• Alıntı:

Victor Vasarely, “Alphabet Plastique” adını verdiği bir sistemle renk ve form arasında alışılagelmişin dışında bir ilişki kurdu. Izgara tabanlı bir sistem olan bu “alfabe” Vasarely’nin eserlerine modüler bir yaklaşım getirerek, sanat dünyasına yeni bir dil sundu.

Op Art’ın “Anne”si: Bridget Riley

İngiliz asıllı sanatçı Bridget Riley, Victor Vasarely’den sonra belki de Op Art’a şekil veren en ünlü sanatçıydı. Vasarely “Op-Art’ın Büyükbabası” olarak adlandırılırken, Riley de “Op Art’ın Annesi” olarak anılmıştır.

Op Art Sanat Akımı Hakkında Bilmeniz Gerekenler

1880’lerde Georges Seurat, Fransız kimyager Michel-Eugene Chevreul’un renk teorisinden etkilenmiş ve optiklere karşı bu titiz yaklaşımı keşfetmek için karıştırılmamış renkleri bir araya getirerek göz algısında bir “karıştırma” üretmeyi denemişti. Bridget Riley, Seurat’ın bu denemelerinden, özellikle “ısı dalgası” titreşimlerinden etkilenerek, tarzını karakterize eden eserler üretmeye başladı.

1959’da Georges Seurat’ın “The Bridge at Courbevoie” (Courbevoie’deki Köprü) adlı eserinin kopyasını resmetti ve renk ve ton konularında yeni bir bakış açısı geliştirdi. Bu deneyim, onu 1960’ların başlarında saf soyutlama alanında ilk önemli eserlerini ortaya koymaya ve optik illüzyonlar yaratmak üzere tasarladığı geometrik desenlere yönlendirdi.

Time Dergisi ve “Op Art” Tanımı

Op Art Sanat Akımı Hakkında Bilmeniz Gerekenler

Ekim 1964’te, ilk kez Time Magazine, Victor Vasarely ve Bridget Riley gibi sanatçıların çalışmalarına yanıt olarak “Op Art” terimini kullandı. Terim, Op Art’ın illüzyondan oluştuğunu ve matematiksel olarak tabanlı kompozisyonu nedeniyle insan gözüne genellikle hareket ediyor veya nefes alıyormuş gibi göründüğünü referans alıyordu.

• Veri Bölümü:
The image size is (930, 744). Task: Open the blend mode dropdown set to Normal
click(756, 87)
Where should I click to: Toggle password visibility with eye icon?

• Görev Tanımı:
Op Art hakkındaki alıntıda "Time Dergisi ve" sözleriyle başlayıp "göründüğünü referans alıyordu." sözlerine kadar süren bölümü, bu sözler de dahil, hiç değiştirmeden yeniden yazın.

• Çözüm:
Time Dergisi ve “Op Art” Tanımı

Op Art Sanat Akımı Hakkında Bilmeniz Gerekenler

Ekim 1964’te, ilk kez Time Magazine, Victor Vasarely ve Bridget Riley gibi sanatçıların çalışmalarına yanıt olarak “Op Art” terimini kullandı. Terim, Op Art’ın illüzyondan oluştuğunu ve matematiksel olarak tabanlı kompozisyonu nedeniyle insan gözüne genellikle hareket ediyor veya nefes alıyormuş gibi göründüğünü referans alıyordu.